1つ目がプロデューサーの勝俣さんの会社の「DASH」。2つ目はプロデューサーの伊東さんの会社の「クロマリズム」。3つ目は共同プロデューサーの岡崎さんの会社の「TEEMA」。4つ目は私が個人的に出資しています。

今回のnoteでは、CM制作会社のDASHが、どの様に『SHELL and JOINT』に関わったのか、あるいはどんな気持ちで取り組んだのかを、プロデューサーの勝俣さんと、ラインプロデューサーの石井さんと、制作部の天竺桂さんに聞く形でお送りします。
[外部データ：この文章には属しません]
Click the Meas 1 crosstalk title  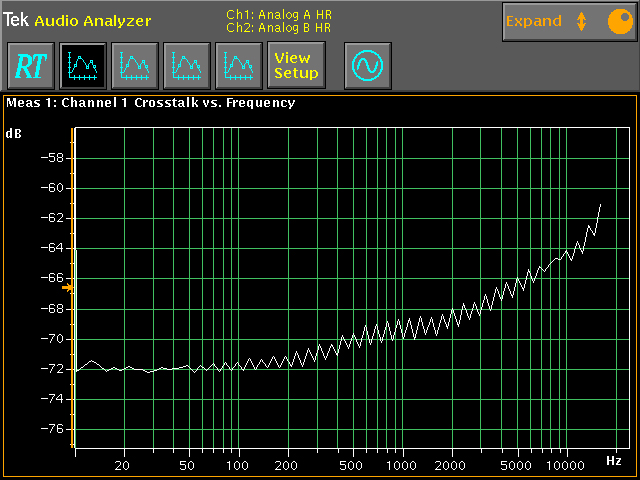click(x=150, y=102)
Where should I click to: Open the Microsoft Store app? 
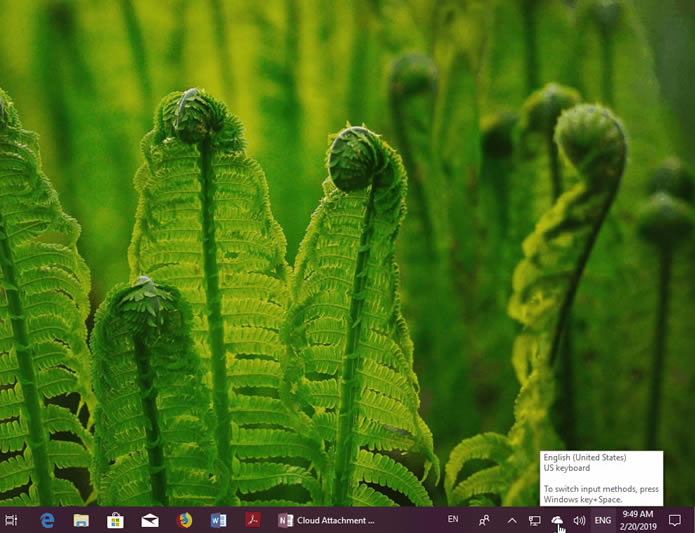point(115,520)
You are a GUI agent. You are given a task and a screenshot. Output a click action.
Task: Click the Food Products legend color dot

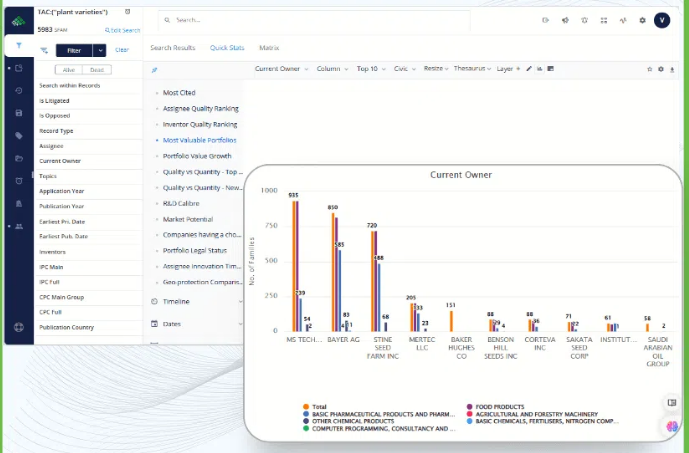[471, 407]
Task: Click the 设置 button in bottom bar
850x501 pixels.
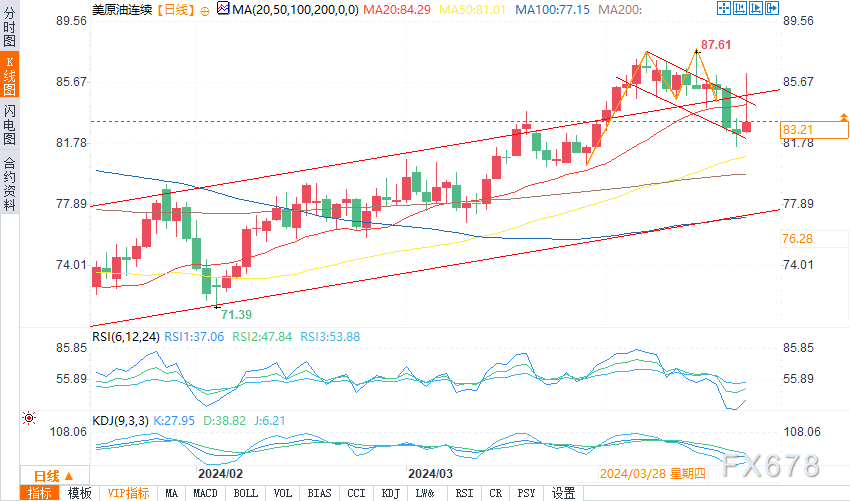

その前に、私と勝俣さん石井さんの関係ですが、「しまじろうのわお!」という番組の立ち上げから一緒に働き始め、もうすぐ10年ぐらい一緒に働いています。番組が始まると同時に、私もDASHに常駐している様な感じですので、普通の仕事の関係というよりも「同じ釜の飯食って来た仲間たち」という言い方に近い感じかと思います。あるいは親戚みたいな感じと言いますか。天竺桂さんともかなり長い事、しまじろうの教材の仕事を一緒にして来ていますので、3人のキャラはだいたい分かっています。という前提でのインタビューになります。

(上の写真の左から:石井さん・私・勝俣さん)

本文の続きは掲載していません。